Paulo Freire está entre os três teóricos mais citados no mundo em sua área. Pedagogia do Oprimido, sua obra clássica, está entre os 100 livros mais solicitados em universidades de língua inglesa, sendo o único livro brasileiro a aparecer na lista. Recebeu mais de 40 títulos de doutor honoris causa de diversas universidades pelo mundo, entre elas, Harvard, Cambridge e Oxford. Três instituições educativas internacionais criaram cátedras com o nome de Freire, entre elas a Highlander Center, no Tennesse (EUA), enfim, impossível colocar aqui tudo o que ele conquistou através de sua atuação.

 A grandiosidade do pensamento de Freire não está no título de Patrono da Educação Brasileira ou nas incontáveis homenagens que recebeu pelos impactos de sua obra pelo mundo.
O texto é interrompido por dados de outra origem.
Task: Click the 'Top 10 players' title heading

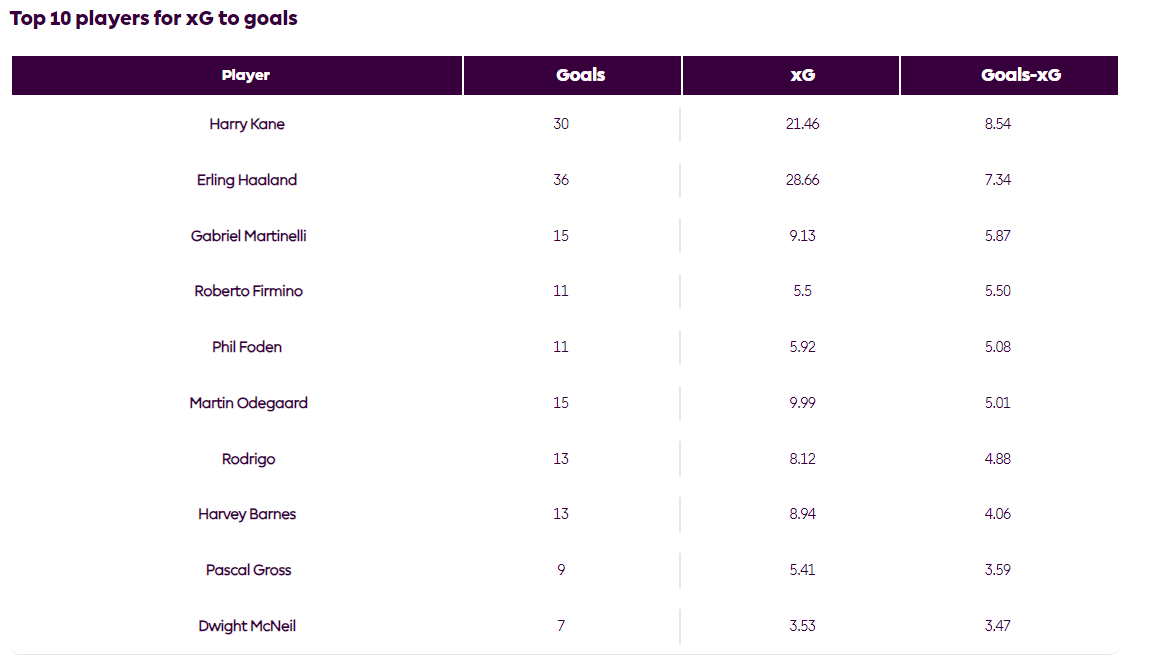Action: point(154,18)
O educador brasileiro mais reconhecido e premiado da história, vibrava, chorava e se encantava com a emoção de um adulto que conseguia, pela primeira vez, escrever o nome simples de quatro letras da esposa no caderno e saia correndo para casa mostrar a companheira o seu feito, a sua conquista, a sua realização.

No ano em que é celebrado o centenário do seu nascimento, as pessoas irão descobrir um educador que defendeu a rigorosidade metódica ao mesmo tempo que valorizou os pequenos gestos e ações. Combatia o fatalismo mostrando valor e esperança através dos pequenos aprendizados, sempre levando em consideração a realidade cultural dos sujeitos. Um educador, um andarilho, um ser humano que reconheceu em vida as suas limitações.

Não acreditava no processo de ensino-aprendizagem tradicional e impositivo, trazendo uma realidade atípica, fora do contexto cultural e social do educando. Questionava e era duro com aqueles que tentavam manipular o pensamento do grupo, fazendo uma educação para eles e não com eles.